> _BRIEF 1_: Reproduce the records word for word between the line containing "Identify the location of y-tick-label: 10%." and the end of the records, inclusive, leaving out the pictures.

> _SOURCE DOCUMENT_:

::::::::::

Neutral Citation: [2011] IEHC 317


High Court Record Number: 2010 120 MCA

Date of Delivery: 25/07/2011

Court: High Court


Composition of Court:

Judgment by: Laffoy J.

Status of Judgment: Approved




Neutral Citation Number: [2011] IEHC 317


THE HIGH COURT
2010 120 MCA




BETWEEN

J. & G. McGOWAN ROOFING CONTRACTORS LTD.
PLAINTIFF
AND

MANLEY CONSTRUCTION LTD.

DEFENDANT

Judgment of Miss Justice Laffoy delivered on 25th day of July, 2011.

1. The application which was before the Court on 4th July, 2011 and which is dealt with in this judgment was brought in these proceedings, which were initiated in 2010 under the Arbitration Acts 1954 – 1998. The outcome of the two applications which have already been determined in the substantive proceedings, which were heard by Murphy J., as reflected in the order of the Court of 7th March, 2011, which was perfected on 15th June, 2011, insofar as it is pertinent to the issues before this Court on this application, was that –

      (a) it was ordered that the award of Anthony Hussey (the Arbitrator), made on 18th February, 2010 be enforced;

      (b) it was ordered that the plaintiff (McGowan) do recover against the defendant (Manley) –


        (i) the sum of €136,672.15,

        (ii) interest on the sum of €88,150.86 at 8% per annum compounded yearly on 16th September from 7th March, 2011 to date of payment, and

        (iii) simple interest on the sums of €23,962.86 and €21,215.75 at 8% per annum from 7th March, 2011 to date of payment; and


      (c) it was ordered that McGowan recover against Manley the costs of the proceedings before the Court to be taxed in default of agreement.
2. The award dated 18th February, 2010 was an interim award. There were earlier High Court proceedings, which were referred to in the interim award, which were stayed. The defendant was ordered to pay the costs of those proceedings in the interim award, the costs to be taxed in default of agreement or measured by the arbitrator.

::::::::::

> _GIVEN DATA_:
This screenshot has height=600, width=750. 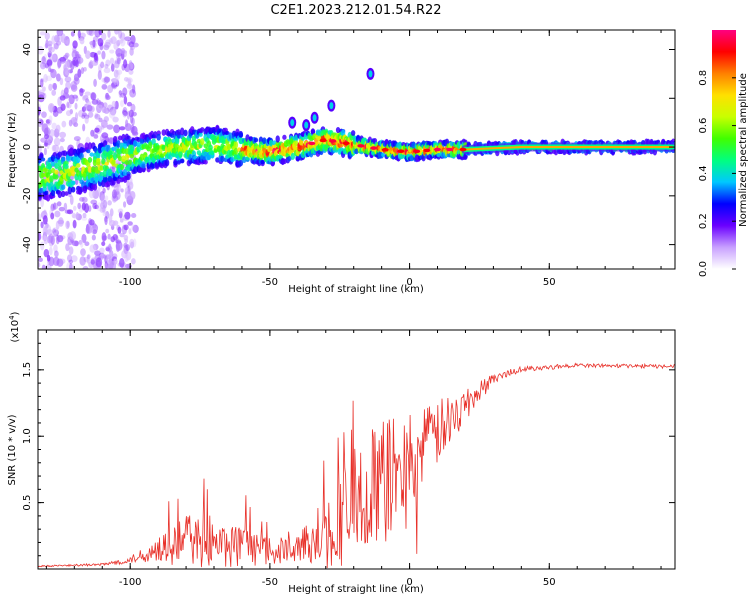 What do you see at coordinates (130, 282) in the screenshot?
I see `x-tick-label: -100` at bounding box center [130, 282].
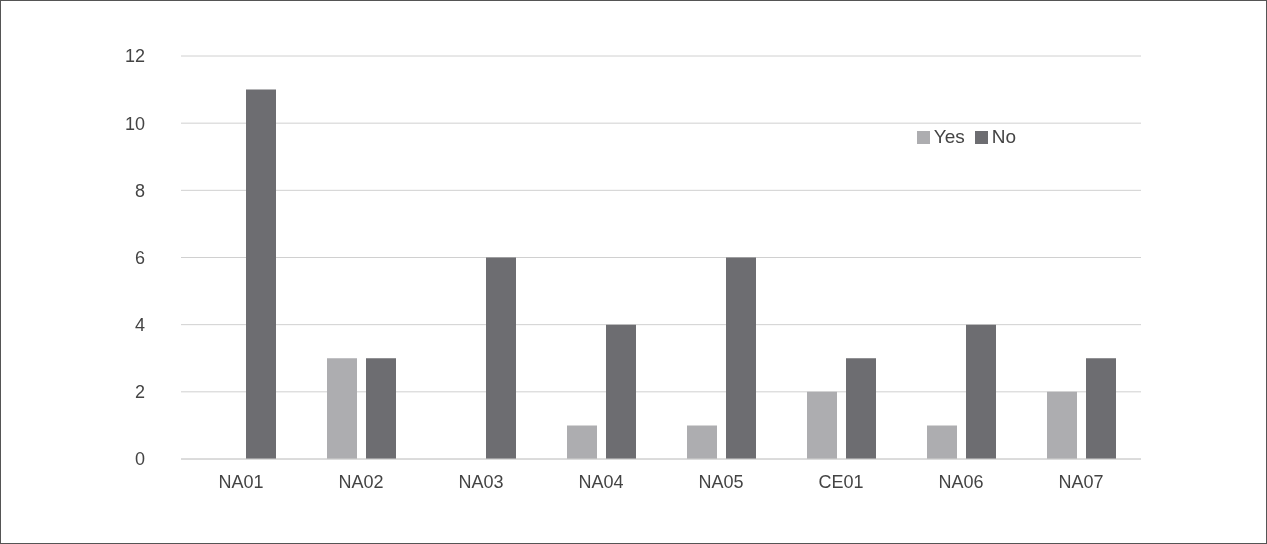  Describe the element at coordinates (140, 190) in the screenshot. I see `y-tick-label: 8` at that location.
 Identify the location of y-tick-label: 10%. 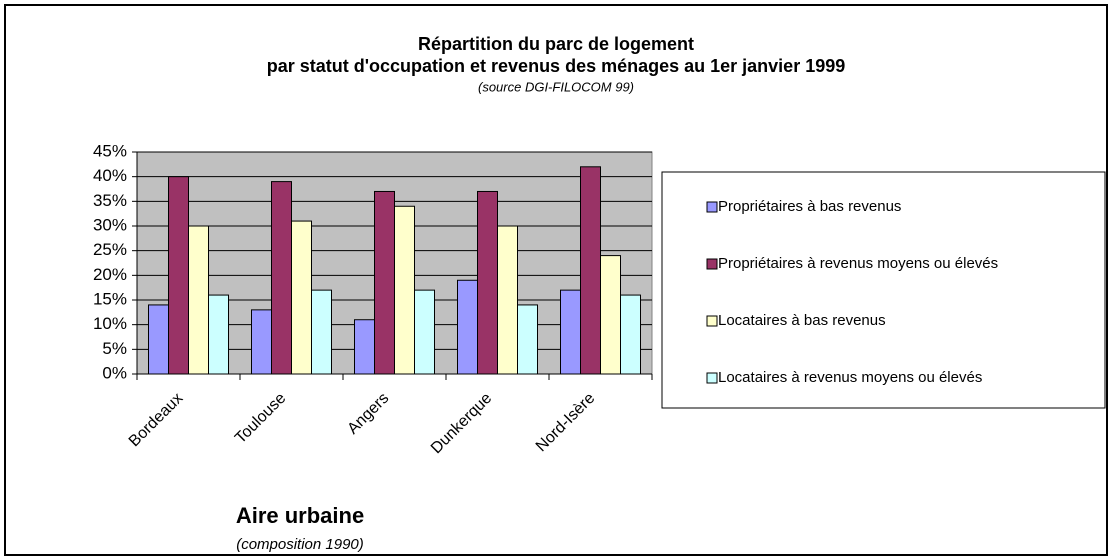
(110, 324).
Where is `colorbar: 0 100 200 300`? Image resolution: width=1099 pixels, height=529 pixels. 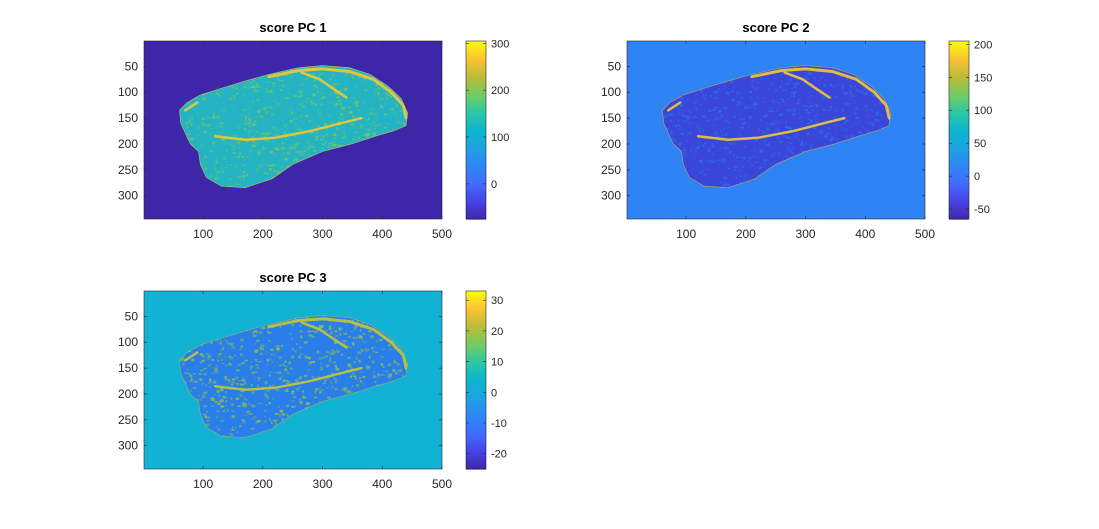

::::::::::

> _BRIEF 2_: Quote the judgment between "2. The award" and "by the arbitrator.", inclusive.

> _OUTPUT 1_:
 Identify the location of y-tick-label: 10%. 
(110, 324).
Where is `colorbar: 0 100 200 300`? Image resolution: width=1099 pixels, height=529 pixels. 

> _OUTPUT 2_:
2. The award dated 18th February, 2010 was an interim award. There were earlier High Court proceedings, which were referred to in the interim award, which were stayed. The defendant was ordered to pay the costs of those proceedings in the interim award, the costs to be taxed in default of agreement or measured by the arbitrator.